Le premier point de bascule de cette édition arrive lors de la 10e étape, entre Pau et Luchon, avec l'historique tétralogie pyrénéenne : Aubisque, Tourmalet, Aspin et Peyresourde. L'équipe Peugeot signe un festival. A Robert Millar l'étape, à Pascal Simon le maillot jaune. Ce dernier possède alors 4'22" de marge sur son dauphin, Laurent Fignon, et plus de cinq minutes sur Jean-René Bernaudeau. Nous ne sommes qu'à mi-Tour, mais l'épreuve vient de se trouver un nouveau favori.
Pascal Simon est un drôle d'oiseau. Un héron, plus qu'un moineau. Grande gigue un peu dégingandée sur sa machine, regard enfantin, presque naïf. A 27 ans, il ne dispute que son troisième Tour de France. Mais comme beaucoup, il sait que c'est la chance de sa vie. Un mois plus tôt, il a remporté le Dauphiné... qu'il finira dans les livres à la 4e place après une pénalité en temps pour un contrôle positif au micorène, un stimulant respiratoire.
A Luchon, Pascal Simon est au sommet de sa carrière. Il évoquera un "sentiment de puissance". Il aura à peine le temps d'en profiter. Il ne le sait pas encore, mais le boomerang arrive. La poisse va glisser une peau de banane sur le tremplin vers la gloire. Le lendemain de sa prise de pouvoir, Simon chute entre Bagnères-de-Luchon et Fleurance. Une étape qui ne se prêtait guère aux offensives, qui n'avait rien de menaçante pour l'apprenti patron. Il aurait dû savourer ces premières heures en jaune.
Mais il va se trouver pris au piège lorsque l'Américain Jonathan Boyer accroche Bernard Bourreau, le coéquipier de Simon. Le maillot jaune valdingue dans le fossé. Il se relève, repart. Ne mesure pas tout de suite ce qui vient de se nouer. "J'avais le sourire aux lèvres en me relevant, a-t-il raconté dans le livre Secrets de maillots jaunes *. Dommage qu'il n'y ait pas eu de photographe à ce moment précis. Au début, je n'avais pas mal."

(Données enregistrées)
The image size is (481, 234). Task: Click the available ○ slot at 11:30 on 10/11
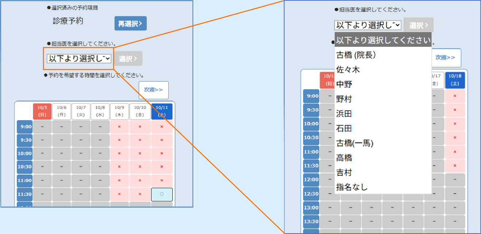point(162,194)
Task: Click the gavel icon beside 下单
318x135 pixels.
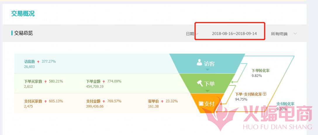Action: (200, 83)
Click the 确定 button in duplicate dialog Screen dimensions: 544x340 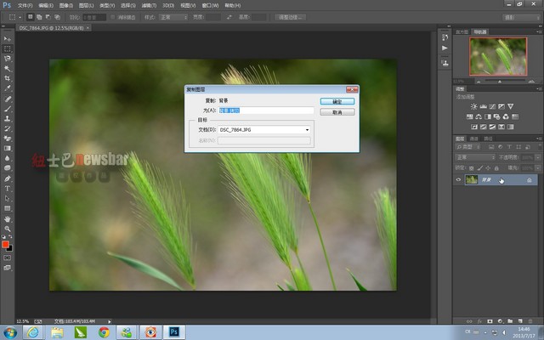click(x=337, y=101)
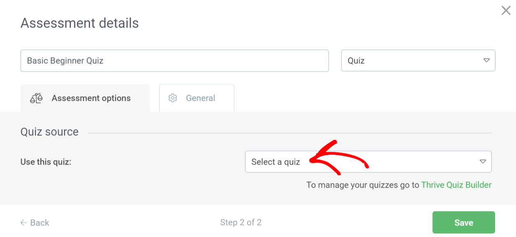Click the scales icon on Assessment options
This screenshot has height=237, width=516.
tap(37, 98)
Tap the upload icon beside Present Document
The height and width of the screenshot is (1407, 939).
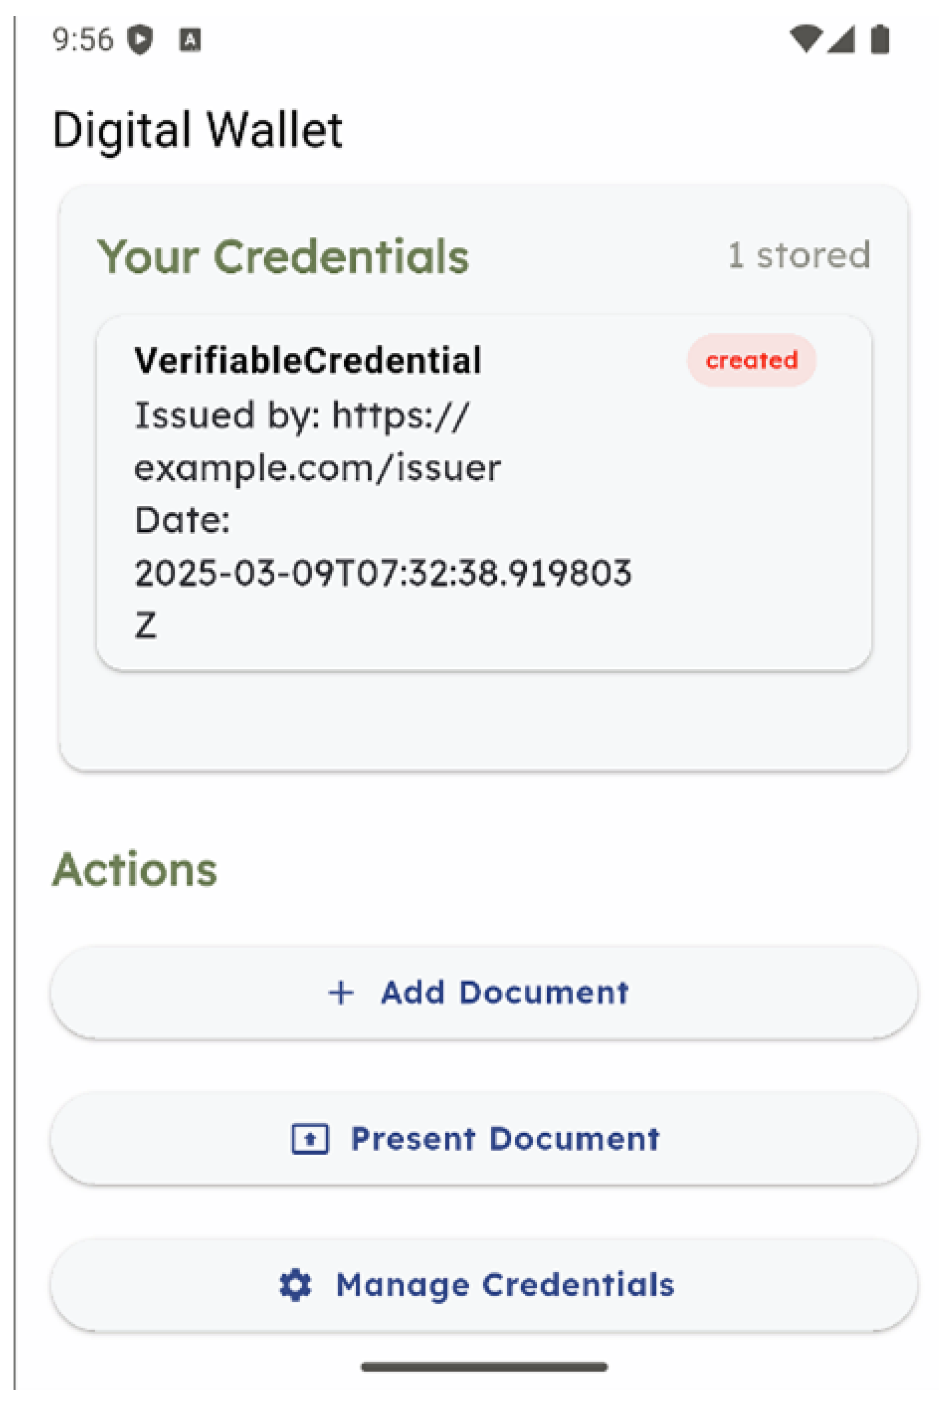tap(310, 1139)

▶ [Consigne]
Pour chaque affirmation, répondez par oui ou par non selon qu'elle concorde ou non avec l'extrait sur Pascal Simon, et citez les mots de l'extrait qui tranchent.
1. Robert Millar remporte la 10e étape, entre Pau et Luchon.
2. Pascal Simon dispute son premier Tour de France à 27 ans.
3. C'est Pascal Simon que Jonathan Boyer accroche lors de la chute.

▶ [Corrigé]
1. Oui : « A Robert Millar l'étape, à Pascal Simon le maillot jaune. »
2. Non : « A 27 ans, il ne dispute que son troisième Tour de France. »
3. Non : « l'Américain Jonathan Boyer accroche Bernard Bourreau, le coéquipier de Simon »